Paid Social Performance TANKED in 2021 - Here are the Lessons We Learned

There we were in April 2021 with healthy ad accounts and generally very happy clients. We’d been keeping up to date on all things iOS 14.5 related and could sense that paid social was about to change… it turns out, we had no idea how much it would change. 

Our personalised feeds and social groups blew up right around the beginning of June with news articles and blog posts begging for help from the paid social community and plenty of discussion about the PR battle between Apple and Facebook; one of which proclaimed to be the saviour of online privacy and the other, the guardian of small businesses. 

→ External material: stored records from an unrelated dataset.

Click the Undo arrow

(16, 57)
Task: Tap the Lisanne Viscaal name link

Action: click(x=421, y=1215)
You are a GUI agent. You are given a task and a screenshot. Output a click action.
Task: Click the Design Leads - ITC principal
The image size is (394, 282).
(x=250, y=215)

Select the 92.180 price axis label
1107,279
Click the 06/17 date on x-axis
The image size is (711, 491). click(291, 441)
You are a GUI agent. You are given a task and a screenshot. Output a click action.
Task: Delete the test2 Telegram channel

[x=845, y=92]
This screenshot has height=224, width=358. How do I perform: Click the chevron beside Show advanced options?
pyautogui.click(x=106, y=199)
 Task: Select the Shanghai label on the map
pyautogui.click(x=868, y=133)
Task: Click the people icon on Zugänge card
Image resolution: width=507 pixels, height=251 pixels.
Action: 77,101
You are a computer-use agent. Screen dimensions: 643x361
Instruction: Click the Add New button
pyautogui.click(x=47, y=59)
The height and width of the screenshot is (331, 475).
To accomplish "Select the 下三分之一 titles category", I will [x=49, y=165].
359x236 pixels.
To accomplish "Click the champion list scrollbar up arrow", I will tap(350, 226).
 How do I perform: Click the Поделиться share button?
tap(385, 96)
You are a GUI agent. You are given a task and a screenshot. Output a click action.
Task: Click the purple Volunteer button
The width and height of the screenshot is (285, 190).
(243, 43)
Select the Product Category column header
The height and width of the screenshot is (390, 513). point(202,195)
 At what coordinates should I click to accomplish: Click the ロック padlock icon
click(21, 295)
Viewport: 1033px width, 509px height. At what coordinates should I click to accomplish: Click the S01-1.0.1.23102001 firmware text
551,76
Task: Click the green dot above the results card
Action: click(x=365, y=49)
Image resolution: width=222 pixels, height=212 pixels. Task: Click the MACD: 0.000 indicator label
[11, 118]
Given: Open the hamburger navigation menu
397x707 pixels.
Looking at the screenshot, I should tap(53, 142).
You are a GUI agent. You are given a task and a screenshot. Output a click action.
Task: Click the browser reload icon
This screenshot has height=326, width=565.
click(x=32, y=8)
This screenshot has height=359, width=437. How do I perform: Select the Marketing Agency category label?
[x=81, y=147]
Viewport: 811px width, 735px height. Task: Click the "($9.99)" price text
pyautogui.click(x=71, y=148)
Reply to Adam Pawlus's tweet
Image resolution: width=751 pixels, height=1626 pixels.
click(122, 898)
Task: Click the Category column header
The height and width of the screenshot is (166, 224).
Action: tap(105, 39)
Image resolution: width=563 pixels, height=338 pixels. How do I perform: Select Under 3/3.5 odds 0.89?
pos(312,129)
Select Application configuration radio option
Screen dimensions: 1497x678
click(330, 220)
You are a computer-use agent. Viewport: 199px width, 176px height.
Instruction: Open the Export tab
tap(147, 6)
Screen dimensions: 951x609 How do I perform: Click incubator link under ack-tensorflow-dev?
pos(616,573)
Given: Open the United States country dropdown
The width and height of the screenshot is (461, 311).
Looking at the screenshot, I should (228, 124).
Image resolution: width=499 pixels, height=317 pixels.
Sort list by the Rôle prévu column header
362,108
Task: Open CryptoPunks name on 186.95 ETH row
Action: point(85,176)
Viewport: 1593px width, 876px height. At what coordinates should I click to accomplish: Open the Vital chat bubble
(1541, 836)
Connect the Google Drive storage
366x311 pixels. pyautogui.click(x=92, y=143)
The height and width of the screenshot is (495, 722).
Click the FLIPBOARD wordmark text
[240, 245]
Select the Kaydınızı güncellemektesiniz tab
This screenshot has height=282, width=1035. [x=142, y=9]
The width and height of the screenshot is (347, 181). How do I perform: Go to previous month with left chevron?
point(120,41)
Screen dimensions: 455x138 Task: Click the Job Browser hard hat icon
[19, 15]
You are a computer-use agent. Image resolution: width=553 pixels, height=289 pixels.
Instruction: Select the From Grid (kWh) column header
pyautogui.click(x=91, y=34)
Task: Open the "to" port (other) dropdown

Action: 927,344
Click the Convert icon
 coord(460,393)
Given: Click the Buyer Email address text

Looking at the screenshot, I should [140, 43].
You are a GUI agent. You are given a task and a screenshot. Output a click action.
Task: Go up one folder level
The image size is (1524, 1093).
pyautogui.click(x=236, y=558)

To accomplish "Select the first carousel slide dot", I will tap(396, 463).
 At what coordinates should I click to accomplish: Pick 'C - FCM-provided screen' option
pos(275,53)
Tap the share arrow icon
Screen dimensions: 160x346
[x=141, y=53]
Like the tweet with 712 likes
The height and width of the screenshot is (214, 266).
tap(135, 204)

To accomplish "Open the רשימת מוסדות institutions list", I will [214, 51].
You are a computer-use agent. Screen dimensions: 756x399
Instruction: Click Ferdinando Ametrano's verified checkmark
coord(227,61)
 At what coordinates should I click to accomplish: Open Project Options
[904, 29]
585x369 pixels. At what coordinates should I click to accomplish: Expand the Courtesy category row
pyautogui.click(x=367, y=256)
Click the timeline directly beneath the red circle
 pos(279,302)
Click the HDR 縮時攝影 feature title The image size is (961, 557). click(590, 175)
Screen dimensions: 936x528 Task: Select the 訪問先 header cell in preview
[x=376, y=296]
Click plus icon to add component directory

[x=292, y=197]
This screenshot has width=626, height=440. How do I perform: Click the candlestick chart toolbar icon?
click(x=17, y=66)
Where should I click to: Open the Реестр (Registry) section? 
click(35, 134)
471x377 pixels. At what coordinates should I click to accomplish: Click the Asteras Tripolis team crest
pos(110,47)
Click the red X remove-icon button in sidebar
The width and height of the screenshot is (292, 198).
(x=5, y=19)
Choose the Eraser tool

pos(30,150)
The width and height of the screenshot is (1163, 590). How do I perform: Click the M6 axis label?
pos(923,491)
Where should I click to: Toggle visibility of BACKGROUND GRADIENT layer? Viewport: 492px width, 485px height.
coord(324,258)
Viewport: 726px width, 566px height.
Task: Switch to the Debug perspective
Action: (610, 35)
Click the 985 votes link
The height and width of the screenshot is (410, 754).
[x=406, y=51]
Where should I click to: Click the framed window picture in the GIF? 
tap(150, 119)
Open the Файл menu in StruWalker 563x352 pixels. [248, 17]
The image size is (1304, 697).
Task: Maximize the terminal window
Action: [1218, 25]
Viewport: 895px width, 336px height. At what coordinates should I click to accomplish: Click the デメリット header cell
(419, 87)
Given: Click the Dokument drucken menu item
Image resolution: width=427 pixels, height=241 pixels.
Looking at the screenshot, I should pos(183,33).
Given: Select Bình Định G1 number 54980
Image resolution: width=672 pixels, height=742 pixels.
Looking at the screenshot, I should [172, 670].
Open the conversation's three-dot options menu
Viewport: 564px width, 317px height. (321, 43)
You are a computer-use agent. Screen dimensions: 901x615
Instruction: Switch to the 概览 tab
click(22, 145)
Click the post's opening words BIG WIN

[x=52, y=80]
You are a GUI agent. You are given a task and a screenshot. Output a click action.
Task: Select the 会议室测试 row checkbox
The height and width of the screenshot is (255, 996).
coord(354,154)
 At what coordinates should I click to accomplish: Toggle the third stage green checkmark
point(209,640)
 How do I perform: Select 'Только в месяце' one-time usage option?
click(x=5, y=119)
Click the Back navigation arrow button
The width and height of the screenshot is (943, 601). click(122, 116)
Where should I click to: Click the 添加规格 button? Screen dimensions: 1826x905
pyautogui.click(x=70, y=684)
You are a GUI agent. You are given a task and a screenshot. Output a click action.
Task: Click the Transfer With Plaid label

Meanwhile, at adaptive, we scrambled to implement the technical requirements that used to be “nice to haves” but had suddenly become crucial to maintaining performance. Most of you reading this will know that selling-in workstreams for the purposes of merely maintaining performance can be a tall order. 

Suffice to say, it was not the easiest of years for agencies or clients. However, the annus horribilis that was 2021 did teach us what it takes to maintain and even improve paid social performance in 2022. 

So with the benefit of hindsight, we’ve noted five reasons why your social ads probably didn’t perform very well in 2021; these are not your fault, you’re just a victim of circumstance. We’ve also provided three recommendations for areas that you can and should take control of to improve the performance of your social ads in 2022. Essentially, if you’re not already doing these three things you need to get on them now.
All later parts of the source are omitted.